The future of words (on the internet)

First, let’s look at some interesting recent, and not so recent, developments:

  1. Google History. Tracks everything you’ve searched for on Google, and which links you followed. Bear with me.
  2. Google Books. Allows you to search the text of most(?) books ever published. Amazon has a similar feature, and both are somewhat crippled while we get our uneasiness about copyright worked out.
  3. Good Reads. A pretty decent website that lets you track what books you’ve read. Has some unexpected advantages over just keeping a list.
  4. Action Stream/Activity Stream. A running tally of everything you’ve done on the internet (more or less), and by extension potentially everything you’ve read; maybe best explained by looking at an example, in the sidebar of Anil Dash’s blog. Here’s my stream, although as of right now it’s busted.
  5. Zoomii. A visual bookstore interface to Amazon. You zoom in/out, and click individual books for information, to order, or to flip through the book. (This is only tangentially related, but cool enough to include.) Looks like this (but you’ve really got to play with it):

zoomii

So where’s this all headed? Well, one place I’d like to get to is a search box that works on everything I’ve ever read: books, magazine articles, and web pages. The web aspect should take no more then a little Firefox plugin that creates an index as you browse the web. The book thing would require some clever mashup of something like the Goodreads feed with the Google Books search. I’ll give you odds there’s already an engineer at the Googleplex working on it. The magazines are a little tougher, since not all the text is online yet. But lots of it is, so what you need is a service to track your magazine subscriptions/purchases along with some tricky database work. Maybe when Google’s done scanning the world’s books they’ll start in on the mags. Or maybe the publications themselves will create a system to allow this to happen.

The magazines are the trickiest aspect, but I hope this happens, because some great information is locked away in magazines (and I for one do not want to have all that paper laying around, since about 99% is still completely useless). I give it a year or two before some embryonic form of this exists, maybe five until the kinks are ironed out.

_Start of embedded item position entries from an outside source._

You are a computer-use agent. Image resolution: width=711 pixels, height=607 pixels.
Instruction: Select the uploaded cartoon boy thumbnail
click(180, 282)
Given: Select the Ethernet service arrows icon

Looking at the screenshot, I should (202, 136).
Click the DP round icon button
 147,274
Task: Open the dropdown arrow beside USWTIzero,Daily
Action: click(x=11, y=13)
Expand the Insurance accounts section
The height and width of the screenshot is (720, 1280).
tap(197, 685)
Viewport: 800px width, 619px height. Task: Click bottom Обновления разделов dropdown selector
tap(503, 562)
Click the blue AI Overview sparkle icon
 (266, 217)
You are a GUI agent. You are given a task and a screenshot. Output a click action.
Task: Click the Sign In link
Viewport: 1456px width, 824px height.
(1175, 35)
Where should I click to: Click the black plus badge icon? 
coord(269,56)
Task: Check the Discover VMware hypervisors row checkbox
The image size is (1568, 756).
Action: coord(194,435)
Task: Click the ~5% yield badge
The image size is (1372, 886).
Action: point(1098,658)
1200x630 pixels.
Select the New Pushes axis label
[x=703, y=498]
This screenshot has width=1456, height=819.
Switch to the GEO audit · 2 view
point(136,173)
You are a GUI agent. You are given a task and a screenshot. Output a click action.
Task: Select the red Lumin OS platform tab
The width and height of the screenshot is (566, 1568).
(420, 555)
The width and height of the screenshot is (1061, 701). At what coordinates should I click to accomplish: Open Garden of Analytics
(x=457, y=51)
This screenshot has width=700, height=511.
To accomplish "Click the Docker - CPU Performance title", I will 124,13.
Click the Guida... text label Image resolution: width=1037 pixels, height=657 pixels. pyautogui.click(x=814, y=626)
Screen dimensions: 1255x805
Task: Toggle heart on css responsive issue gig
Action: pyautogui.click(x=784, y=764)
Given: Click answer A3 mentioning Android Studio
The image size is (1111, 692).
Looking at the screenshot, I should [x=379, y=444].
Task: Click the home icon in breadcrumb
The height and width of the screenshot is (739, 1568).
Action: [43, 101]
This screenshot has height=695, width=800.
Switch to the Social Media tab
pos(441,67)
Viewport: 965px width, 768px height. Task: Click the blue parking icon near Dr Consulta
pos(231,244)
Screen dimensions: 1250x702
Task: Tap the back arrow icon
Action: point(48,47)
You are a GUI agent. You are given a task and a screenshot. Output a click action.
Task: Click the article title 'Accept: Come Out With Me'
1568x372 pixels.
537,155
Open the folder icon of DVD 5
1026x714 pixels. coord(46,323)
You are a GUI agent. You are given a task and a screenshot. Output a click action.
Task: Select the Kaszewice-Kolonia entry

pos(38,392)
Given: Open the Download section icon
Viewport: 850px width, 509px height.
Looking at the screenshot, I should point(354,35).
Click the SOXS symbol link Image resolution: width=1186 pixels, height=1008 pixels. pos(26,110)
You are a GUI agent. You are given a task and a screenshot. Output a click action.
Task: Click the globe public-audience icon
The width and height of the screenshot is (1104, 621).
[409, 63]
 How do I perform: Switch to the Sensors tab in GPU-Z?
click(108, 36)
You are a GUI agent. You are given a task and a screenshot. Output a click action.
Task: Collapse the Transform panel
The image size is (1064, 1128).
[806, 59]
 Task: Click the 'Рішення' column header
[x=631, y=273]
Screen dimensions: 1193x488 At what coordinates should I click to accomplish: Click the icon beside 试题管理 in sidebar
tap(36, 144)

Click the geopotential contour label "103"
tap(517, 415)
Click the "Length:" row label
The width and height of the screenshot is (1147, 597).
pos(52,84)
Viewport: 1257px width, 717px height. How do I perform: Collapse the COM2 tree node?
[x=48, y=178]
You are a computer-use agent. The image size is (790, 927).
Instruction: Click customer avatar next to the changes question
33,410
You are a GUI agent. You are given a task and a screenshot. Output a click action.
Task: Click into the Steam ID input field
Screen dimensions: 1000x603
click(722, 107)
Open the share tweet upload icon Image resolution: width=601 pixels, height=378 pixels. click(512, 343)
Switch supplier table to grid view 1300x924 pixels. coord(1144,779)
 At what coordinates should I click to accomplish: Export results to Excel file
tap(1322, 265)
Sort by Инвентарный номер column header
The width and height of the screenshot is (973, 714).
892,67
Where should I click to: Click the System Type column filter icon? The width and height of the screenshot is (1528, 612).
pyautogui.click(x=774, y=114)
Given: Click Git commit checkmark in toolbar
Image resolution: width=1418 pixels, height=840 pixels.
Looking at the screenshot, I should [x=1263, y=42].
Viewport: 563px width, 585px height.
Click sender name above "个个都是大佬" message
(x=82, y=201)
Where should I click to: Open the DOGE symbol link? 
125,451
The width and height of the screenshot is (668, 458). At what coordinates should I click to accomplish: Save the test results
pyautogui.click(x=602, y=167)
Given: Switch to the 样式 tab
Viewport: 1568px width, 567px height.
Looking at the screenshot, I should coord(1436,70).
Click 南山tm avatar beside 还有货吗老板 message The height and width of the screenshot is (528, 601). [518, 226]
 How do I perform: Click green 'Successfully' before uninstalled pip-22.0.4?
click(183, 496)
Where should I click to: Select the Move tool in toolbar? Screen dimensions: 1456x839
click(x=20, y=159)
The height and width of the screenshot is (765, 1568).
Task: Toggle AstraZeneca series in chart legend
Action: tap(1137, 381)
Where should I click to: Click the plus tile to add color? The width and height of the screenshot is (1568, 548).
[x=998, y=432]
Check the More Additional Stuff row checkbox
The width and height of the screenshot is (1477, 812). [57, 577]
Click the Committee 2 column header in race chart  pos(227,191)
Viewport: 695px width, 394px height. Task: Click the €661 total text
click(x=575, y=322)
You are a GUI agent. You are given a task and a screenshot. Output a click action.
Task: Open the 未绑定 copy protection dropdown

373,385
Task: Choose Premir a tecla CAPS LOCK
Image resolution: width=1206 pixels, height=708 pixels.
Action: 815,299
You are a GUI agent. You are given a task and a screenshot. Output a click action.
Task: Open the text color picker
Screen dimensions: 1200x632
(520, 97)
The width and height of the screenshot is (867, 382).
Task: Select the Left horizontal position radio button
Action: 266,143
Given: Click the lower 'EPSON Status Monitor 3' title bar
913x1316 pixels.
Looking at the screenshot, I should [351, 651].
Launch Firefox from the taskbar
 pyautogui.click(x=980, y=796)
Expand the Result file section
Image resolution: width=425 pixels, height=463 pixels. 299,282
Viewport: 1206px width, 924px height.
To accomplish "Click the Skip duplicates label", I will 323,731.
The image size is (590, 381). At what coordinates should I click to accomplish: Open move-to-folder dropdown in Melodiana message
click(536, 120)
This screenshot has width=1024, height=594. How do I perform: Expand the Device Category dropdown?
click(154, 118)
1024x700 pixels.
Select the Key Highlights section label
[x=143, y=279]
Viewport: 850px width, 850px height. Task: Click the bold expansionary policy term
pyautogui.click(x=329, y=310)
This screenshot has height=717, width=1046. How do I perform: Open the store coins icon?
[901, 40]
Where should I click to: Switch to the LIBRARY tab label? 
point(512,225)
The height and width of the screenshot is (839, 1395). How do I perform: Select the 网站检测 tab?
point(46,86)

7 thoughts on “The future of words (on the internet)

  1. By the way, the reason for quiet all this time is that I’m working on a Big Subject post about global warming.

    If anyone has anything I should be looking re. that, lemme know?

  2. Omnivorous consumer of books that I yam, I figure some of this is right up my alley. I try Goodreads. Welcome to Goodreads, it says, and offers a place to register. Not a single word about what the hell it is, or does, or involves. And that’s the Home page.

    What am I missing here? Why isn’t there a simple, clean explanation of what this is supposed to be? Why would anybody sign up for this? This kind of shit is so typical of (a) the way people who fart around all day on teh internets take so much for granted (and care little), and (b) what drives ancient DOS farts like me around the corner and up the wall.

  3. Alex~ I’m looking at it more from an economic issue: “we agree that this is happening, now what?”

    Blah~ Thanks for giving it a chance, at least. BTW, my best work for a long time has been on twitter anyway: check it.

    squathole~ The home page says

    Have you ever wanted a better way to: – see what your friends are reading? – keep track of what you’ve read and what you’d like to read? – get great book recommendations from people you know?

    And there’s a tour link that explains it in detail — 1000 words or so.

    Try it again.

  4. That’s ok. I’ve always been fascinated with Miami hipsterdom. Such interesting characters, those Miami hipsters.

  5. Okay, I tried again. I didn’t see anything that says “tour,” but following the link you provided in your comment back to me, I now find what I’m looking for (and, IMHO, what should be front and center on the Home page). So now I see “How It Works,” just not the passage TO that page.

    So I’m figuring if I have this much trouble negotiating the front door, I probably won’t be too comfortable in the library.